The power of recursive CTEs comes with genuine danger. A missing termination condition or a cycle in the data produces infinite recursion, which will either exhaust memory or run until the engine's hard limit kicks in. Every recursive CTE must have an explicit depth guard (WHERE depth < N) and, for graph data, an explicit cycle guard (tracking visited nodes in an array or path). These are not optional safety margins — they are required for correctness.

Anti-Patterns

  • Recursive CTEs without depth limits — omitting a WHERE depth < N condition in the recursive member means a single unexpected cycle or deeper-than-expected tree will run the query until the database kills it. Always set an explicit maximum.

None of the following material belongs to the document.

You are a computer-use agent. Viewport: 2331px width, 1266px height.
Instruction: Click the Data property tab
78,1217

  • Using UNION instead of UNION ALL without understanding the costUNION deduplicates on every iteration, adding a sort or hash step that can dramatically slow execution. Use UNION ALL by default and only switch to UNION when deduplication is specifically needed for cycle prevention.

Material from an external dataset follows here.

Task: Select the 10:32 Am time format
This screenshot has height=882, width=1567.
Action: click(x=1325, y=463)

  • Treating CTEs as performance optimizations — in PostgreSQL versions before 12, CTEs are always materialized, creating an optimization fence that prevents the planner from pushing predicates through. A CTE that filters a large table may force a full scan. Check EXPLAIN output and consider subqueries or NOT MATERIALIZED when performance matters.

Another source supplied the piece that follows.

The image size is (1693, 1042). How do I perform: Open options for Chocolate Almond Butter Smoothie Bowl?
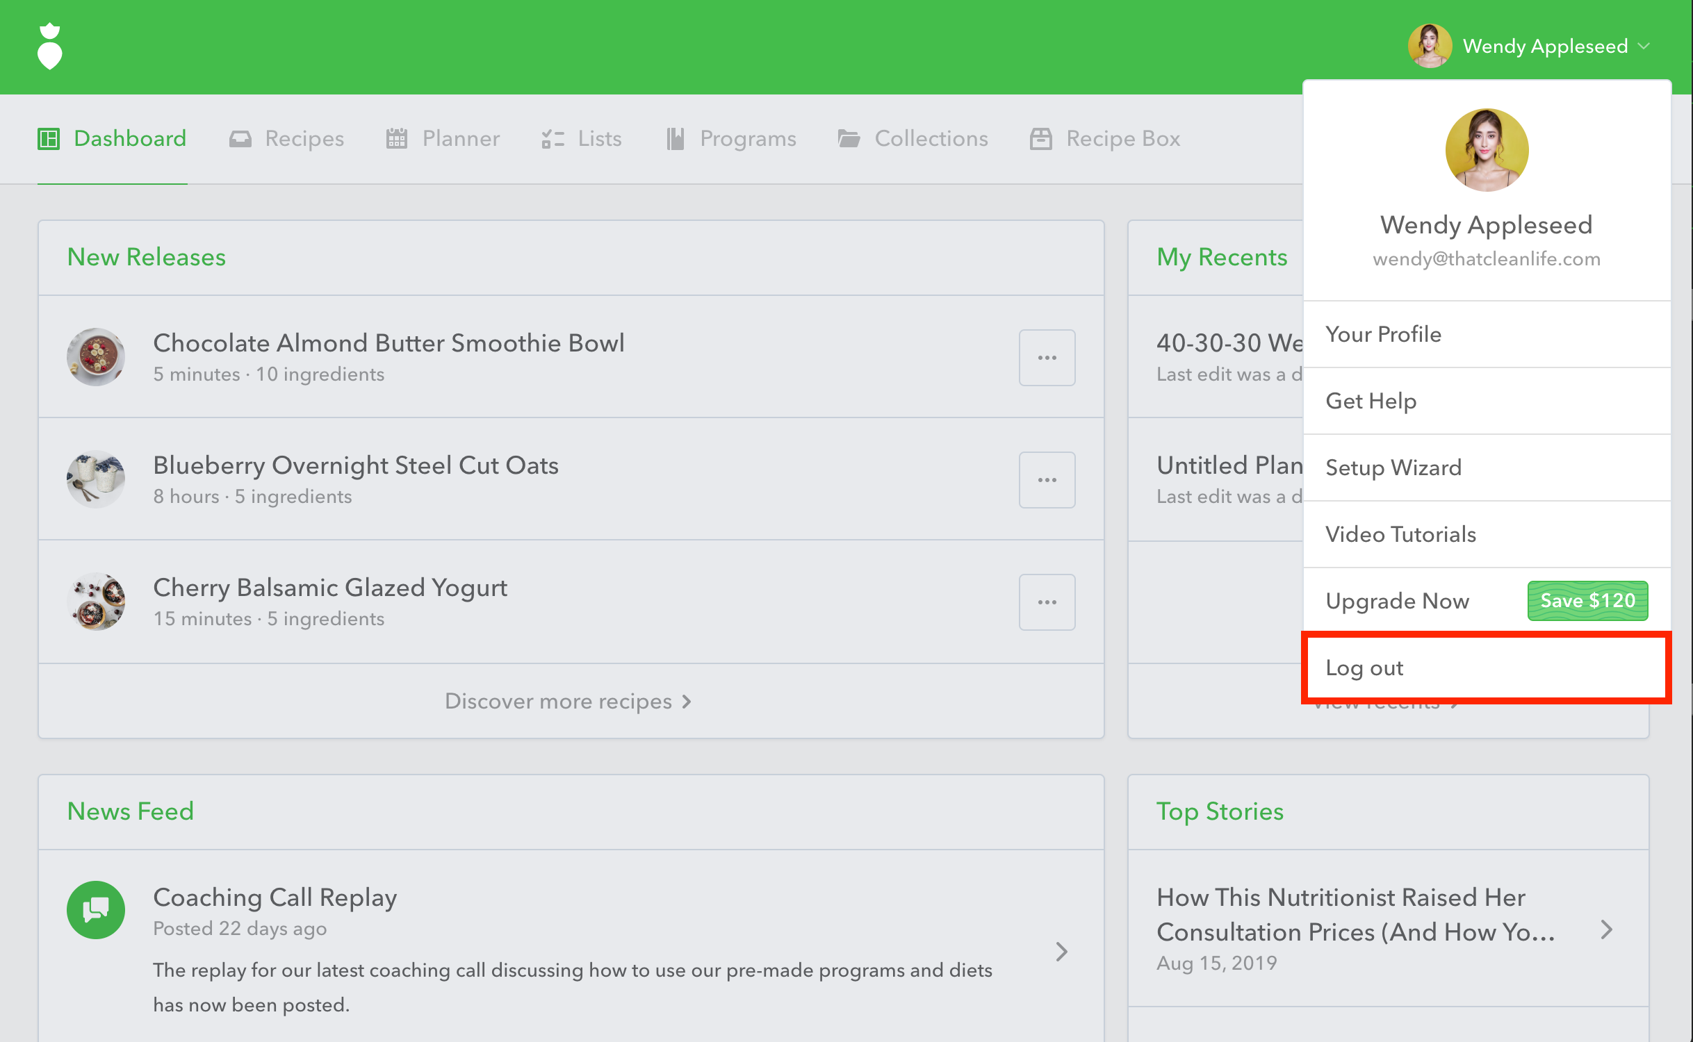pos(1047,358)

  • Deeply nested CTE chains without intermediate validation — chaining ten CTEs where each depends on the last creates a query that is difficult to debug when results are wrong. Develop and validate each step independently before composing them.

  • Using recursive CTEs for problems that have set-based solutions — generating a sequence of dates or numbers is a valid use case, but recursive CTEs should not replace generate_series (PostgreSQL) or calendar tables when those are available and more efficient.

Best Practices

  1. Use CTEs for readability — break a 200-line query into named steps that read top-to-bottom like a pipeline.
  2. Always set a depth limit on recursive CTEs — add WHERE depth < N in the recursive member to prevent runaway queries on cyclic or unexpectedly deep data.
  3. Prevent cycles explicitly — track visited nodes in an array or path string and filter them out in the recursive member.
  4. Choose UNION ALL over UNION unless you specifically need deduplication — UNION adds a sort/hash step every iteration.
  5. Be aware of materialization — in PostgreSQL <12, CTEs are always materialized (an optimization fence). Use subqueries or upgrade if the planner needs to push filters through.
  6. Prefer CTEs over nested subqueries when the same derived table is referenced more than once in the query.

Common Pitfalls

  • Infinite recursion — forgetting a termination condition or cycle guard. PostgreSQL has max_recursive_iterations (default unlimited); MySQL limits to cte_max_recursion_depth (default 1000). Always add your own guard.
  • Assuming CTE execution order — the optimizer may reorder or inline CTEs. Do not rely on side effects between CTEs unless using data-modifying CTEs (INSERT/UPDATE/DELETE in WITH).
  • Performance surprises from materialization — a CTE that filters a billion-row table without an index-friendly predicate forces a full scan if materialized. Check EXPLAIN and consider NOT MATERIALIZED or a subquery.
  • UNION vs UNION ALL in recursive CTEsUNION deduplicates per iteration, which can silently hide expected rows or mask bugs in your join condition.
  • Column type mismatches — the anchor member defines column types. If the recursive member produces wider types (e.g., longer strings), you may get truncation errors. Cast explicitly in the anchor.